What is required ▸ Give again the lines of the data from its first line through the line with "Task: Click chart". Change nothing.

Stored data ▸
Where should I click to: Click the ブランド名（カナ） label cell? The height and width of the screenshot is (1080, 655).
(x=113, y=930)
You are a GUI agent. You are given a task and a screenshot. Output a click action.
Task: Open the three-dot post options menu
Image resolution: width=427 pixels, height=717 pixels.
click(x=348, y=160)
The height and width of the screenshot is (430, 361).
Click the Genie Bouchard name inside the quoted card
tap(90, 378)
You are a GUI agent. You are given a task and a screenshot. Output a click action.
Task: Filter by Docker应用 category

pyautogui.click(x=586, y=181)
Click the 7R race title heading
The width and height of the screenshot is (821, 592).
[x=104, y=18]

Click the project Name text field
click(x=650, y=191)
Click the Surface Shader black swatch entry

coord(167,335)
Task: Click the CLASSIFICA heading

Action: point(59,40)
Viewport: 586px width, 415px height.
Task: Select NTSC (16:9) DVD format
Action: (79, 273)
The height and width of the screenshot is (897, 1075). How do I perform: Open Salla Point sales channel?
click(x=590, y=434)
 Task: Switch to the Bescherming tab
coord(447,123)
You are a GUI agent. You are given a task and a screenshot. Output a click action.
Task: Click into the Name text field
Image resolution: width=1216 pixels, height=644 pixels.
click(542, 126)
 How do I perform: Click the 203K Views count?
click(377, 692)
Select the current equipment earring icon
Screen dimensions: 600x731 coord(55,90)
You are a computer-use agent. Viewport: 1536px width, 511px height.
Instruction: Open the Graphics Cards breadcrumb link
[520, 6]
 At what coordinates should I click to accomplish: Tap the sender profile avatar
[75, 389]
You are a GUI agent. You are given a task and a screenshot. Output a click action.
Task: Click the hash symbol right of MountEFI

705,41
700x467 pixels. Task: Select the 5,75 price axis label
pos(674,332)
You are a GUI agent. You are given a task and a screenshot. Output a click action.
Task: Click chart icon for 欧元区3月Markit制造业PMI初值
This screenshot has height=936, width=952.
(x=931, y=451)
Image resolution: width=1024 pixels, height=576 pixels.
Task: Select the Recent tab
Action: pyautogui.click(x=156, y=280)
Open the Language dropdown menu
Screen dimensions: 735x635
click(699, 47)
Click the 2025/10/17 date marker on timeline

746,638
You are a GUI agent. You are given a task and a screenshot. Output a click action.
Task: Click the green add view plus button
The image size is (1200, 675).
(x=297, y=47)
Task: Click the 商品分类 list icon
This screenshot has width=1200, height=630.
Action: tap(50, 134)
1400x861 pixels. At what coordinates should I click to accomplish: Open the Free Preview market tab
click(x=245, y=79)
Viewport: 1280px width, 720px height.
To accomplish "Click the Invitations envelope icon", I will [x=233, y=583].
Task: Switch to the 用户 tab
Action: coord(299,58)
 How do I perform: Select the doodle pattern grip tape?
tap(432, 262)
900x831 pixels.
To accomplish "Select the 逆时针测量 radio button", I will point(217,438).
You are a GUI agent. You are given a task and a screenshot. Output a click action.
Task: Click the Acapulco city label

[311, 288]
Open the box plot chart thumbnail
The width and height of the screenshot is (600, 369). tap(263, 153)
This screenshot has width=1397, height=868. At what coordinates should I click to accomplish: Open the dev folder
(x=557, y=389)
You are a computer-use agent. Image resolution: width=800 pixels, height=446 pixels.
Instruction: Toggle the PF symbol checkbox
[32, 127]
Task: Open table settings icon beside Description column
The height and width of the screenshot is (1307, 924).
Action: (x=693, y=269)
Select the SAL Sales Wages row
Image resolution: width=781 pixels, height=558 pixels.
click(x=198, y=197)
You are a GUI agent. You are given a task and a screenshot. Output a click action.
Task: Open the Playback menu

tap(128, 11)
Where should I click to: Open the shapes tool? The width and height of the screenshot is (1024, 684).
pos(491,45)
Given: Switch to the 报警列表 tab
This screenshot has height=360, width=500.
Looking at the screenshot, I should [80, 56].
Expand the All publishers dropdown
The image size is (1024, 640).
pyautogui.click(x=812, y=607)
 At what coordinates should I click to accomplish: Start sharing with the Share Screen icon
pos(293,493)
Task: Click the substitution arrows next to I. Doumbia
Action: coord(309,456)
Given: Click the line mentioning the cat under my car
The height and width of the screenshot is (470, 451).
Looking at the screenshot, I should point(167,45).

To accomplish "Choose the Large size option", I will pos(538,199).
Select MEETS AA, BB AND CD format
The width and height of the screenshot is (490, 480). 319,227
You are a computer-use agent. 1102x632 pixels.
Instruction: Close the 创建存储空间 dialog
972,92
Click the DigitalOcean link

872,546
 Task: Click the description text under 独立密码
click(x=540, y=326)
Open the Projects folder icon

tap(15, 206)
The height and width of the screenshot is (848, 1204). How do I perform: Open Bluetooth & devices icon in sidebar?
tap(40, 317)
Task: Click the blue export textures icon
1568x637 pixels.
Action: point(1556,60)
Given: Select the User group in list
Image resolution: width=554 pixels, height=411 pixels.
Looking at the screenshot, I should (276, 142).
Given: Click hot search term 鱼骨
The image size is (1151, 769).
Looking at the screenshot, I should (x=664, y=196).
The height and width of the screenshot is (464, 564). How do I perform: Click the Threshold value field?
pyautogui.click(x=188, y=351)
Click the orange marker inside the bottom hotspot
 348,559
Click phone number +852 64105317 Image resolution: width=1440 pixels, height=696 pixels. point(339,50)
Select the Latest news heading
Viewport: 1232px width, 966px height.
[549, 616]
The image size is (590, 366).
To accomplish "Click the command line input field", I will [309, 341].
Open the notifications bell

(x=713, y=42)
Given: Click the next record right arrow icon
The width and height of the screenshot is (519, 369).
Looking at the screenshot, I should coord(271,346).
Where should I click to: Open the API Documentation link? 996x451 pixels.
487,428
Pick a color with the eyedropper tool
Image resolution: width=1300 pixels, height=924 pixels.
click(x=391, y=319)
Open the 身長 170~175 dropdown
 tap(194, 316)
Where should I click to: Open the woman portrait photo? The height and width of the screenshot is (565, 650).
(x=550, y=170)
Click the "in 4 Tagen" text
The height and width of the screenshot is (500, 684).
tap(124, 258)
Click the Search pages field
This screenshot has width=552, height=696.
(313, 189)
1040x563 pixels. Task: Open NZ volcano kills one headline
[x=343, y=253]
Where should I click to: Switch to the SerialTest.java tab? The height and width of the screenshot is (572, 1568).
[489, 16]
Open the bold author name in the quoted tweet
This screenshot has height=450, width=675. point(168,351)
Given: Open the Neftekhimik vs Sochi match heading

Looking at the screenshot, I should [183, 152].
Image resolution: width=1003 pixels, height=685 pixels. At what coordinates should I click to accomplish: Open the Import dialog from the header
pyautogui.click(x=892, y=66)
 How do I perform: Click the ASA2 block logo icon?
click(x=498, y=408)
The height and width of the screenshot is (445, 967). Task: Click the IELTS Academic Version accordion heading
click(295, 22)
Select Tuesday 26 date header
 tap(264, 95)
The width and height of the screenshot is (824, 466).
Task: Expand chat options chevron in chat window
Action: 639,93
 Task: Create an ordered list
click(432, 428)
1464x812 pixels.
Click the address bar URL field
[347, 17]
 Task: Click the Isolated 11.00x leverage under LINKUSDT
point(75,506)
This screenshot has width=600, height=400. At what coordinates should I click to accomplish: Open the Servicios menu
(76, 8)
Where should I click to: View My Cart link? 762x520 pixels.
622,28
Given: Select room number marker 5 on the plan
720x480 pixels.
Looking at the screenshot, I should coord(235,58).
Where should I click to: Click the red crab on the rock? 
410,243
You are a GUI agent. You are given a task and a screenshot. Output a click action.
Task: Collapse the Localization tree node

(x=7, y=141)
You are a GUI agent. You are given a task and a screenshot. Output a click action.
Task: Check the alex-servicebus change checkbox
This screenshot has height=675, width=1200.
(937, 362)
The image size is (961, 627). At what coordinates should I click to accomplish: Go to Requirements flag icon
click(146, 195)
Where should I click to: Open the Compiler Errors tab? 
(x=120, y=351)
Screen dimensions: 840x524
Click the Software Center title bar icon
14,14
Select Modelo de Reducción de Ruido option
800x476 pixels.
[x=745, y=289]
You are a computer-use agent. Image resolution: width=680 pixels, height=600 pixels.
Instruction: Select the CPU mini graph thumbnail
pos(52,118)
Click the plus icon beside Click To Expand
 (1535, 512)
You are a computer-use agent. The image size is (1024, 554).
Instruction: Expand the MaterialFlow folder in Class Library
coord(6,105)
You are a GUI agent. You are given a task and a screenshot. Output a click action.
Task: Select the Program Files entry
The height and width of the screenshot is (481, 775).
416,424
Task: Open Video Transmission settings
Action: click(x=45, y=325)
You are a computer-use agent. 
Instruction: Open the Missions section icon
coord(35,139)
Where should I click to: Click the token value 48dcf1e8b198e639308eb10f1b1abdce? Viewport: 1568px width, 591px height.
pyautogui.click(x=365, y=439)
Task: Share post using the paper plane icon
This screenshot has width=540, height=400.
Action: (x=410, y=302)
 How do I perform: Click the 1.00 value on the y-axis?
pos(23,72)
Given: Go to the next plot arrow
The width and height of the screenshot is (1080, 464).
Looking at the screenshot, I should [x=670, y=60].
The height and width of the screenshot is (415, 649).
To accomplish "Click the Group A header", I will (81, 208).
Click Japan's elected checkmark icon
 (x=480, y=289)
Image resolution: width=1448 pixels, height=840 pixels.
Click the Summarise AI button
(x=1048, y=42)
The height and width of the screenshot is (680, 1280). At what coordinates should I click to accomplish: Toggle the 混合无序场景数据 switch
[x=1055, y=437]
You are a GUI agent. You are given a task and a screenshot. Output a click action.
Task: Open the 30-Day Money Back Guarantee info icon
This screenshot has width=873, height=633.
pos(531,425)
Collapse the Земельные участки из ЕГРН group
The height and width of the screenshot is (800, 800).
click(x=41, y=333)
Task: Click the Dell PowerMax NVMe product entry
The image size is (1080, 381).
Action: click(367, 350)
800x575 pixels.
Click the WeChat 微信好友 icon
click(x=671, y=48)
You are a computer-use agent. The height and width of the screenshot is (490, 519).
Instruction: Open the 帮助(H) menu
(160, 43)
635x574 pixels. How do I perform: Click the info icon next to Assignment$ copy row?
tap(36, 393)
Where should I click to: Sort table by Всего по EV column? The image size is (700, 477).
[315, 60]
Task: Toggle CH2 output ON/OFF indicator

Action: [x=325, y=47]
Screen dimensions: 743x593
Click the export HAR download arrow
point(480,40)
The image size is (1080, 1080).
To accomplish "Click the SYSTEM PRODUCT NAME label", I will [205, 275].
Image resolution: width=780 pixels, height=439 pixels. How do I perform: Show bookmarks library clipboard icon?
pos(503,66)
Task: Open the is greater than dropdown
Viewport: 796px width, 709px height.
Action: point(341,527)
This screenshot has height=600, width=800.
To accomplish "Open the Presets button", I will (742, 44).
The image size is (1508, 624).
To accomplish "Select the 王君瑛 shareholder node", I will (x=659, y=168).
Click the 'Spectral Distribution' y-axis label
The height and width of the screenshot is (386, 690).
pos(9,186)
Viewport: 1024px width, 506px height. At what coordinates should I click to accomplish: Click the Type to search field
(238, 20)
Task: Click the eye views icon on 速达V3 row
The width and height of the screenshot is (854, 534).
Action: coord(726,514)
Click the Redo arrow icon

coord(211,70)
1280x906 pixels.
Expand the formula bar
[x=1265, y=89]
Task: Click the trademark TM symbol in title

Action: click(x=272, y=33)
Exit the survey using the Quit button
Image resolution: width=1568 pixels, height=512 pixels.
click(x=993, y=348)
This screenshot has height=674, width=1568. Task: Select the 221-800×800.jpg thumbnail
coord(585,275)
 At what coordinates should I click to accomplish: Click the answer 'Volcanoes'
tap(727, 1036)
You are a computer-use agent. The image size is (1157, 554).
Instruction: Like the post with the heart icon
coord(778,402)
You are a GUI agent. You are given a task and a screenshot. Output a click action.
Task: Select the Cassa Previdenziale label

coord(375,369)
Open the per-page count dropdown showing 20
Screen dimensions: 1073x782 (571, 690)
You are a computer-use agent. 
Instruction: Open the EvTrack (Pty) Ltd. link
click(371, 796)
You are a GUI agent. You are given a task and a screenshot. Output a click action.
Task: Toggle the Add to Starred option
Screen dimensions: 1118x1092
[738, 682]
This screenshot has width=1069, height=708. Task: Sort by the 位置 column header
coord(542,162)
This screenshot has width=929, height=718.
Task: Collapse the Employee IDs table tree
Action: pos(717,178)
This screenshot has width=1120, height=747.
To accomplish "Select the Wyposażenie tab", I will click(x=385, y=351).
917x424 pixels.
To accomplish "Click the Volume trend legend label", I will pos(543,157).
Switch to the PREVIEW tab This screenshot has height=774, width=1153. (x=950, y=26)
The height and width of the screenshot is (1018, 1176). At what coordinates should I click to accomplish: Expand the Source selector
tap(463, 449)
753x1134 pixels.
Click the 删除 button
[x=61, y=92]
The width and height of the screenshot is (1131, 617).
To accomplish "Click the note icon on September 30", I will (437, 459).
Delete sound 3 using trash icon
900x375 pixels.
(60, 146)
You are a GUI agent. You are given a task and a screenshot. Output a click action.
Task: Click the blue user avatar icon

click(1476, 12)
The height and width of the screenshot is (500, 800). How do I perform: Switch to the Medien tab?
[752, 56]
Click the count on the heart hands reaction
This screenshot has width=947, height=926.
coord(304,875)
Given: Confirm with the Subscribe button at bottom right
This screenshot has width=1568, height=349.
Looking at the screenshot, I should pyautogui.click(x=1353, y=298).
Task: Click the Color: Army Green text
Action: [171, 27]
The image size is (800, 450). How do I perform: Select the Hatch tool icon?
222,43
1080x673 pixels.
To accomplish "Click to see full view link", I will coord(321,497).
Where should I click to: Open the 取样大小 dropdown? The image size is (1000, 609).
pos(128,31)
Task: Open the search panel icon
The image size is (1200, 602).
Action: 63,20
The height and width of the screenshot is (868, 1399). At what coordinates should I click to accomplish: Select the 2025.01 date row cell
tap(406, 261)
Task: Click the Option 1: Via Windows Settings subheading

Written answer ▸
Where should I click to: Click the ブランド名（カナ） label cell? The height and width of the screenshot is (1080, 655).
(x=113, y=930)
You are a GUI agent. You are given a task and a screenshot. Output a click action.
Task: Open the three-dot post options menu
Image resolution: width=427 pixels, height=717 pixels.
click(x=348, y=160)
The height and width of the screenshot is (430, 361).
Click the Genie Bouchard name inside the quoted card
tap(90, 378)
You are a GUI agent. You are given a task and a screenshot. Output a click action.
Task: Filter by Docker应用 category

pyautogui.click(x=586, y=181)
Click the 7R race title heading
The width and height of the screenshot is (821, 592).
[x=104, y=18]

Click the project Name text field
click(x=650, y=191)
Click the Surface Shader black swatch entry

coord(167,335)
Task: Click the CLASSIFICA heading

Action: point(59,40)
Viewport: 586px width, 415px height.
Task: Select NTSC (16:9) DVD format
Action: (79, 273)
The height and width of the screenshot is (897, 1075). How do I perform: Open Salla Point sales channel?
click(x=590, y=434)
 Task: Switch to the Bescherming tab
coord(447,123)
You are a GUI agent. You are given a task and a screenshot. Output a click action.
Task: Click into the Name text field
Image resolution: width=1216 pixels, height=644 pixels.
click(542, 126)
 How do I perform: Click the 203K Views count?
click(377, 692)
Select the current equipment earring icon
Screen dimensions: 600x731 coord(55,90)
You are a computer-use agent. Viewport: 1536px width, 511px height.
Instruction: Open the Graphics Cards breadcrumb link
[520, 6]
 At what coordinates should I click to accomplish: Tap the sender profile avatar
[75, 389]
You are a GUI agent. You are given a task and a screenshot. Output a click action.
Task: Click the hash symbol right of MountEFI

705,41
700x467 pixels. Task: Select the 5,75 price axis label
pos(674,332)
You are a GUI agent. You are given a task and a screenshot. Output a click action.
Task: Click chart icon for 欧元区3月Markit制造业PMI初值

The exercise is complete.